Chapter 19 – Tara Moran
Automatic. That’s how Tara felt as she sat in the booth next to her mother.
Everyone had bags on the bus and under it. Michael had gone out first and opened the storage compartments. A few at a time, the new residents of the Midhaven Motel went to the bus, caught their breath inside, came back out to grab their suitcases and bags, and brought them to the diner. Tara had gone with her mother and Anthony. Fortunately, he hadn’t tried to talk during their brief minutes on the bus. Neither had she or her mother.
They just walked there, did what they had to do, and left.
Tara’s brain was shutting down. She hadn’t slept at all the night before, crying almost nonstop. During the brief times she was able to quiet herself, the sound of her mother’s muffled tears kept her from falling asleep. Now, with Frank giving them all of this new information, Tara felt unable to cope; and her only recourse was to put herself into automatic. Walk, stand, carry, sit. No thought—just pure autopilot.
Frank placed a chocolate shake in front of Hadley as some of the group eyed her jealously. The smell of grilled meat and fry-grease saturated the air. Tara should have been hungry, but her appetite was gone.

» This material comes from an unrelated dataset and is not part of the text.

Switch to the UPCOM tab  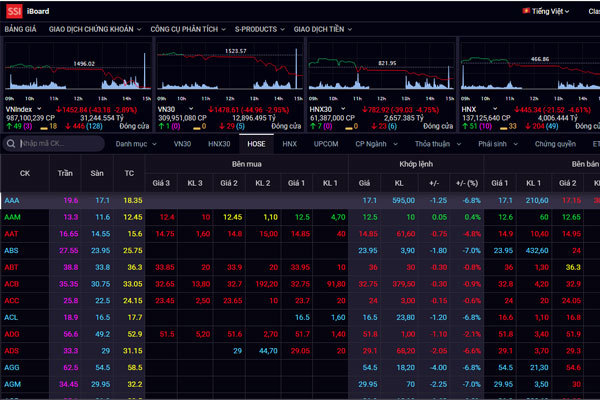pos(326,144)
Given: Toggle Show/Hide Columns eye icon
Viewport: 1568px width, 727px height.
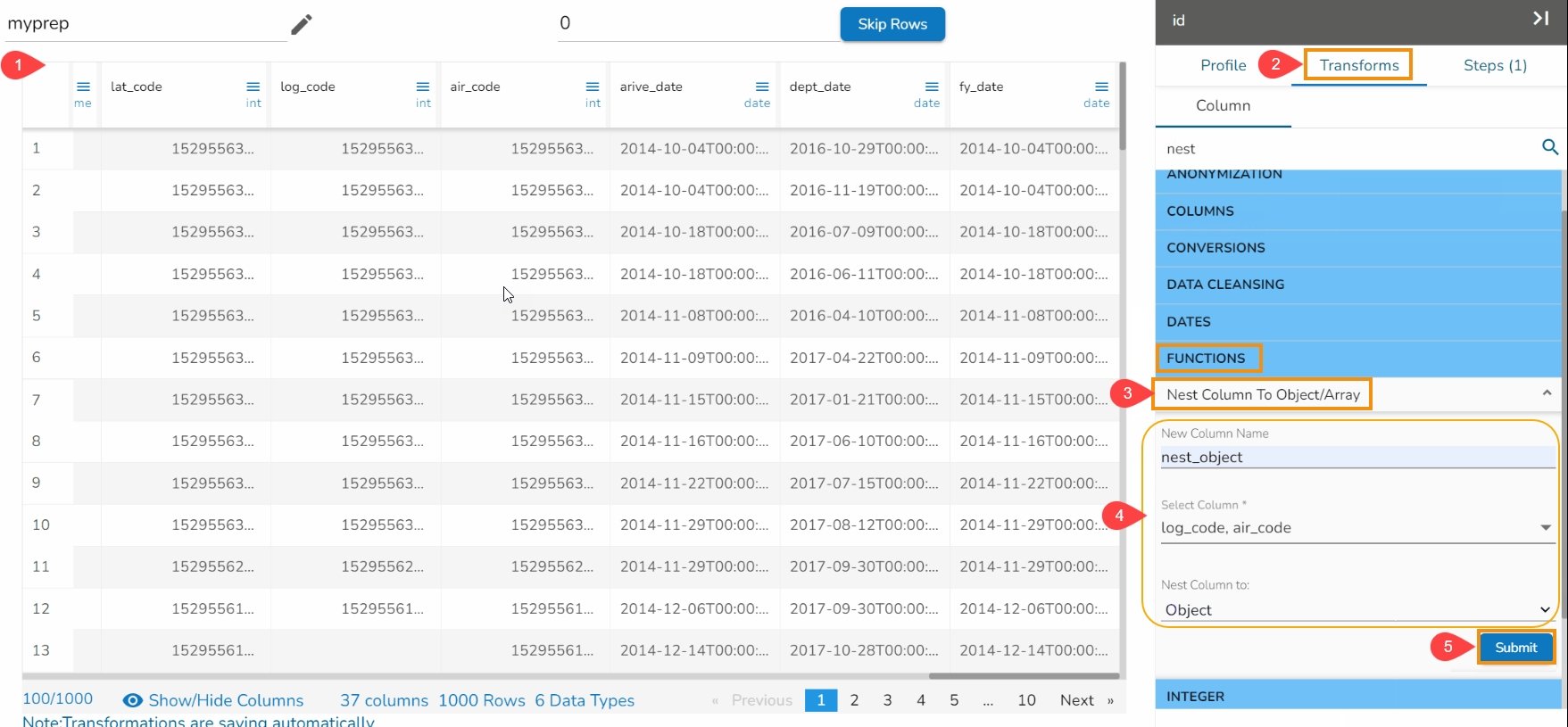Looking at the screenshot, I should 133,700.
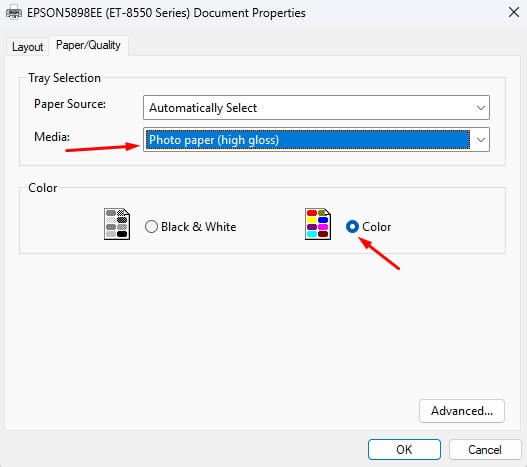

“Eliza’s in the kitchen, making some cheeseburgers and fries for you all,” he said when he turned around. “I’d take some special orders, but that would take more time. I’m sure most of you are getting hungry and impatient to hear everything else.” He glanced at Carter and waited for a moment. When no one objected, he grabbed some cups from under the bar and started pouring soda from the fountain.
Two-by-two, Frank passed out the sodas. After he had given one to Carter and Aubree, Carter spoke up.
“If you can answer one thing before we eat,” he started, his face as rigid as ever. Frank looked over his shoulder as he went for more drinks.
“What’s that, Sgt. Townes?”
“You said a psychic brought us here,” Carter said. “Does that mean there’s someone here who can read our minds?”
Frank chuckled. “No. A psychic isn’t someone who can hear your thoughts or control things with their minds.” He pulled the tap on the dispenser and filled another cup. “A psychic is simply someone who is more in-tune with the vibrations around us. Call it empathy or intuition, we all have a little bit of it. You get a bad feeling about a person or a place for no reason, you think of someone and they call, you know that someone you love is hurting without knowing why… We all have times like that.” He gave the last two sodas to Anthony and Seth and walked back to the bar. “A psychic is just someone whose ability to do that is amplified. They can connect with the unseen better than we can.”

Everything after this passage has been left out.